■ **Set exercise**
Copy out again, without any change, the lines that run from the first line below through the line containing "Disclaimer (393, 746)", both included.

■ **Provided information**
[START]

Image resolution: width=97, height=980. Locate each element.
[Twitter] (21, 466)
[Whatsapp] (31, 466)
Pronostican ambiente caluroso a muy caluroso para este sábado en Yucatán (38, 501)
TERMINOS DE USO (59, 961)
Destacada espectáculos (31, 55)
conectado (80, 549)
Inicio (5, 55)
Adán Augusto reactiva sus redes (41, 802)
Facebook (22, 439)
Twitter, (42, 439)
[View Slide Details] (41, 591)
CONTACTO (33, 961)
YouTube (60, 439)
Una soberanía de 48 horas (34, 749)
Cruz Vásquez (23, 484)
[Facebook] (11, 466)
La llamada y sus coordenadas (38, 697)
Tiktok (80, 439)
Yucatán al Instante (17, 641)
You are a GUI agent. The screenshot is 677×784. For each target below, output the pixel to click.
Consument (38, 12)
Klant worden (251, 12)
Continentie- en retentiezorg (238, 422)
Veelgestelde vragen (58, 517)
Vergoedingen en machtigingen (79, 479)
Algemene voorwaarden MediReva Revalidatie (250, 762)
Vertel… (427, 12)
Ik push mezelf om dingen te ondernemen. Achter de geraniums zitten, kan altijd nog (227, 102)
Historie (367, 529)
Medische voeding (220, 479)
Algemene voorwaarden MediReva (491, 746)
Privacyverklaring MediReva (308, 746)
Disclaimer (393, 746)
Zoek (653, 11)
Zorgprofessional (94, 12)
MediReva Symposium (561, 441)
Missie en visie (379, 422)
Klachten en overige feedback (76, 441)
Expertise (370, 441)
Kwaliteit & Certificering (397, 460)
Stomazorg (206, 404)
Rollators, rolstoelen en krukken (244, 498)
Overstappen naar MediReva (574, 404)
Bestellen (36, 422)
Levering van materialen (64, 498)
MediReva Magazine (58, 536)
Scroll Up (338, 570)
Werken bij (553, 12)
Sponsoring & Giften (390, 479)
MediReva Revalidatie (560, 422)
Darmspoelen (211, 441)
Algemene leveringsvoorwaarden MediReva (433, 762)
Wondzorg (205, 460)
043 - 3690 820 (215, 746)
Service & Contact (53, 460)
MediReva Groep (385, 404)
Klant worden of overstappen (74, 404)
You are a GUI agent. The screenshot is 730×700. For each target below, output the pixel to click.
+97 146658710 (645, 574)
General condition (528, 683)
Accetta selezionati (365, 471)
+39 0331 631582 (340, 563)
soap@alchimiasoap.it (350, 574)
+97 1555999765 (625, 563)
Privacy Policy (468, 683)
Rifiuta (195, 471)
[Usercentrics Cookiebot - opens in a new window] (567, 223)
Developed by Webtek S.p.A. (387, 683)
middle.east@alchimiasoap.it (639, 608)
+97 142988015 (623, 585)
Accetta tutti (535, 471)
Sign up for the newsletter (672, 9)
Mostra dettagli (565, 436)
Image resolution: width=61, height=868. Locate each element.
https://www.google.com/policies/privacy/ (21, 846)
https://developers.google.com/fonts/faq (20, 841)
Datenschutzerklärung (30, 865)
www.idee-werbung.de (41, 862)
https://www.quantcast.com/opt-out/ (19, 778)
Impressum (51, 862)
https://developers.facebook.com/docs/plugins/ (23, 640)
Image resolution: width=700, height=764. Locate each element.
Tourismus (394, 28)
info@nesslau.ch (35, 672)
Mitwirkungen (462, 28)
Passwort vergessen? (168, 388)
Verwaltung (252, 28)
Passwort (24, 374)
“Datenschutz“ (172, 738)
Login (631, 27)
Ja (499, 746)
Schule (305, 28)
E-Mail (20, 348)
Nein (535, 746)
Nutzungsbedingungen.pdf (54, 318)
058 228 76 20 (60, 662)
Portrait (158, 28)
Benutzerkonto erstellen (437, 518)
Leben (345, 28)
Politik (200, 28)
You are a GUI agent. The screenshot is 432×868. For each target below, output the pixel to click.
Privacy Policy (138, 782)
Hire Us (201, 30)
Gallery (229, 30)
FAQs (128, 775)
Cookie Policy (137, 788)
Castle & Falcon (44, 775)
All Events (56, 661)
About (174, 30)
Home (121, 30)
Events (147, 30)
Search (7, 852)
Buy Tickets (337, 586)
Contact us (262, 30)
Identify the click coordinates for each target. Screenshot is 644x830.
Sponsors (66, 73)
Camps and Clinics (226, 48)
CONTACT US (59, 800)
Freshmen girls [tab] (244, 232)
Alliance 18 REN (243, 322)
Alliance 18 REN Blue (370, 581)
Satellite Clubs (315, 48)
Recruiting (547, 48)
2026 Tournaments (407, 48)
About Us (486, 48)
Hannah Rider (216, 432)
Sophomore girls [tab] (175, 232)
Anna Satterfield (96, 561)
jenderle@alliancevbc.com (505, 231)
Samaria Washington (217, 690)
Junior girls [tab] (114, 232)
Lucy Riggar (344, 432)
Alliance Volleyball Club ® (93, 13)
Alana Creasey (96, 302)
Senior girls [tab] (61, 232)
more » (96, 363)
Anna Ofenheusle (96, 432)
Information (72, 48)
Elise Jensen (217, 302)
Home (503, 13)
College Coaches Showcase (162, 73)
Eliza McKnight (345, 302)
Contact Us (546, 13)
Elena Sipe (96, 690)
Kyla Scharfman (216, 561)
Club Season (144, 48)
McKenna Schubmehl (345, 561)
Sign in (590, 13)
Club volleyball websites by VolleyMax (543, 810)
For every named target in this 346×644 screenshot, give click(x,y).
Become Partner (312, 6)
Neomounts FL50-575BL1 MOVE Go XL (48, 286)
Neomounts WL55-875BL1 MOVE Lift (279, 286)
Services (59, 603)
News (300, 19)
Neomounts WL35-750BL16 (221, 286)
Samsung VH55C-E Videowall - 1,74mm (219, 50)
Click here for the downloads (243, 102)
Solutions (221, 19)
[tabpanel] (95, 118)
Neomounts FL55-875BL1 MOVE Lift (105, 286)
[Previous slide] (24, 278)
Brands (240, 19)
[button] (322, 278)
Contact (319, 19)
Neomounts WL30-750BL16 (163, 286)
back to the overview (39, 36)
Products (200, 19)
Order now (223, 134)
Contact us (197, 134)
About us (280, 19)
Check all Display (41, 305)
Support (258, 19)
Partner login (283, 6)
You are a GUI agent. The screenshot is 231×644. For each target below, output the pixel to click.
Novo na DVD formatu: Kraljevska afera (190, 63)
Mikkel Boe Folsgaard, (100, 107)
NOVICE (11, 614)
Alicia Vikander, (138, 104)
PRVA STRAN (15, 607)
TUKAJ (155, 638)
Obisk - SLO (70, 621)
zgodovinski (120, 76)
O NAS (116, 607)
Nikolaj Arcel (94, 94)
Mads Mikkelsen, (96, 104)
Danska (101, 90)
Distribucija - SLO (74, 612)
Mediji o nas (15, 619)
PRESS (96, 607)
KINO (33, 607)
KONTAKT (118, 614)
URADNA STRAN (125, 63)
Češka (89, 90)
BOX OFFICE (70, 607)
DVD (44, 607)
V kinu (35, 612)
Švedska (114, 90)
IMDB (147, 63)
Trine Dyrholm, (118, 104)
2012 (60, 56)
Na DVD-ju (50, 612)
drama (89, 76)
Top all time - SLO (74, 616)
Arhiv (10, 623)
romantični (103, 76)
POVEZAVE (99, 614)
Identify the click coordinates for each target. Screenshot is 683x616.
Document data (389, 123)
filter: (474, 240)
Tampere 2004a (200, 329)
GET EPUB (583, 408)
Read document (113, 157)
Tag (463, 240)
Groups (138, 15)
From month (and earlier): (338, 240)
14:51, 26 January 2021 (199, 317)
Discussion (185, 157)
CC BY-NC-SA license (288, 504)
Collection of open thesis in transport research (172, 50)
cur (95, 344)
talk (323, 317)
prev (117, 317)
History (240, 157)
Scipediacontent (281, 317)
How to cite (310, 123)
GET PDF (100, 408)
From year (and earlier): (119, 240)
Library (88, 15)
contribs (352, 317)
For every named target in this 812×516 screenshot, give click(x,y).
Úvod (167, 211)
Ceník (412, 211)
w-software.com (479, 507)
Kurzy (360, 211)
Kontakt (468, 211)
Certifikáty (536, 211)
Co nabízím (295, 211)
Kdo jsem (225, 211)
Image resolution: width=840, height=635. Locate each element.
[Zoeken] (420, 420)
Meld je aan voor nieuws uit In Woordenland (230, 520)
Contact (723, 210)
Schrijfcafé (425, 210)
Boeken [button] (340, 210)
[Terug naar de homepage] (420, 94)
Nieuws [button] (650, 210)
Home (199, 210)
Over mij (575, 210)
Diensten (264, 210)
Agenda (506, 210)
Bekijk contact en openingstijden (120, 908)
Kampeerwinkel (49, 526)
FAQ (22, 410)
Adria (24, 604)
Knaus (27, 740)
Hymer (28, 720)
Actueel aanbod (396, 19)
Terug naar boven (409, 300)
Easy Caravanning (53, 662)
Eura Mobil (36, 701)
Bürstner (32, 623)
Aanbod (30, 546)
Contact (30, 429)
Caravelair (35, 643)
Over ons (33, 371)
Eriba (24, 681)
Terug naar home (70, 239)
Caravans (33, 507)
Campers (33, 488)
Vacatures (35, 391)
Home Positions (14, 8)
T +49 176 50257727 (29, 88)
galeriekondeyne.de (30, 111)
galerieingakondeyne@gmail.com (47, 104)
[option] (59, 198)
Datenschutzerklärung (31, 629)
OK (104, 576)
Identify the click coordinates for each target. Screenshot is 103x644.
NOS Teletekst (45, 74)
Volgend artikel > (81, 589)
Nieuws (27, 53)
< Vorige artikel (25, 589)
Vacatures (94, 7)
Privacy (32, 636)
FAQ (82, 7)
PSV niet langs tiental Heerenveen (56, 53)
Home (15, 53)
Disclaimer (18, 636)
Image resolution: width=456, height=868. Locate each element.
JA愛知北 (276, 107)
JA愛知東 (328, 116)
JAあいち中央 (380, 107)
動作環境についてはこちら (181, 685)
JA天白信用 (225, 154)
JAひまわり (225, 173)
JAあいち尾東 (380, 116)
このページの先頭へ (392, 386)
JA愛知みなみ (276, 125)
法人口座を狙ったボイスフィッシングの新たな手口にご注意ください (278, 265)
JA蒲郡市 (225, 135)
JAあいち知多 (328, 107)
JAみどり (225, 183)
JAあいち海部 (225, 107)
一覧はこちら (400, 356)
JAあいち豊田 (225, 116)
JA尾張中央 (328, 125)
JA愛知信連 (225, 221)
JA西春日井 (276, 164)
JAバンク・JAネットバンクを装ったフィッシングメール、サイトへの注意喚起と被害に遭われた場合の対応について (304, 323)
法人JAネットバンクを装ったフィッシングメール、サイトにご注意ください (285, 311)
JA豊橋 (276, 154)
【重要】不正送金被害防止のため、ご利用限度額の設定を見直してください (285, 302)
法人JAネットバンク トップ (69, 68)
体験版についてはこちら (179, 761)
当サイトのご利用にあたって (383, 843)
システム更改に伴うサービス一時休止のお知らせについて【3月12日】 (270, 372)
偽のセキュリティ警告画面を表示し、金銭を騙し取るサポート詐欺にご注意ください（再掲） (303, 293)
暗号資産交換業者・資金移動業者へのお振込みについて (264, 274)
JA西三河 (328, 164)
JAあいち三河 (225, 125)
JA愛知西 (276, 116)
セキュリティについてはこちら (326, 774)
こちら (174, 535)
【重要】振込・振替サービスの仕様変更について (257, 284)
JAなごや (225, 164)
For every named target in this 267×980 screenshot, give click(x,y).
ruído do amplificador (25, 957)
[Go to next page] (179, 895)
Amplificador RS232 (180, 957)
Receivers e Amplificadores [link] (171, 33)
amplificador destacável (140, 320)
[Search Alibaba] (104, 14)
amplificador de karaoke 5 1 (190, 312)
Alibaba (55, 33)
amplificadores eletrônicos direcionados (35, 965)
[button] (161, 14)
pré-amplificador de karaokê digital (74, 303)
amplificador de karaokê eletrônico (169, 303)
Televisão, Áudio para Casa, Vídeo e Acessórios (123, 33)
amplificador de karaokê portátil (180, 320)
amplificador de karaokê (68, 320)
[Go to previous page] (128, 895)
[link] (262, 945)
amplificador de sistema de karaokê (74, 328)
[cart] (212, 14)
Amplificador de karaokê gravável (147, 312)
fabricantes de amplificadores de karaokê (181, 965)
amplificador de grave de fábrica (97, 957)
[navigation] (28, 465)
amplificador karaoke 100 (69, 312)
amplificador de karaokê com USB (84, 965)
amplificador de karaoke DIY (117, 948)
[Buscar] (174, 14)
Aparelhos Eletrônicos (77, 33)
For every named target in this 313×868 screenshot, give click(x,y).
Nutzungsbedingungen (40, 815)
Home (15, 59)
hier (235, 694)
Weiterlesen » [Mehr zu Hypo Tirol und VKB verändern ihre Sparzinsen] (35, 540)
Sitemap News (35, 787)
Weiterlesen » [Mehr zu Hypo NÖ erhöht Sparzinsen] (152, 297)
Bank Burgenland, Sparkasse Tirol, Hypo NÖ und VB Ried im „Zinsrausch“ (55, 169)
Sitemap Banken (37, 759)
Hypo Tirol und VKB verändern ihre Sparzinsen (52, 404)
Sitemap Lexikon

[END]

■ **Result**
Image resolution: width=97, height=980. Locate each element.
[Twitter] (21, 466)
[Whatsapp] (31, 466)
Pronostican ambiente caluroso a muy caluroso para este sábado en Yucatán (38, 501)
TERMINOS DE USO (59, 961)
Destacada espectáculos (31, 55)
conectado (80, 549)
Inicio (5, 55)
Adán Augusto reactiva sus redes (41, 802)
Facebook (22, 439)
Twitter, (42, 439)
[View Slide Details] (41, 591)
CONTACTO (33, 961)
YouTube (60, 439)
Una soberanía de 48 horas (34, 749)
Cruz Vásquez (23, 484)
[Facebook] (11, 466)
La llamada y sus coordenadas (38, 697)
Tiktok (80, 439)
Yucatán al Instante (17, 641)
You are a GUI agent. The screenshot is 677×784. For each target below, output the pixel to click.
Consument (38, 12)
Klant worden (251, 12)
Continentie- en retentiezorg (238, 422)
Veelgestelde vragen (58, 517)
Vergoedingen en machtigingen (79, 479)
Algemene voorwaarden MediReva Revalidatie (250, 762)
Vertel… (427, 12)
Ik push mezelf om dingen te ondernemen. Achter de geraniums zitten, kan altijd nog (227, 102)
Historie (367, 529)
Medische voeding (220, 479)
Algemene voorwaarden MediReva (491, 746)
Privacyverklaring MediReva (308, 746)
Disclaimer (393, 746)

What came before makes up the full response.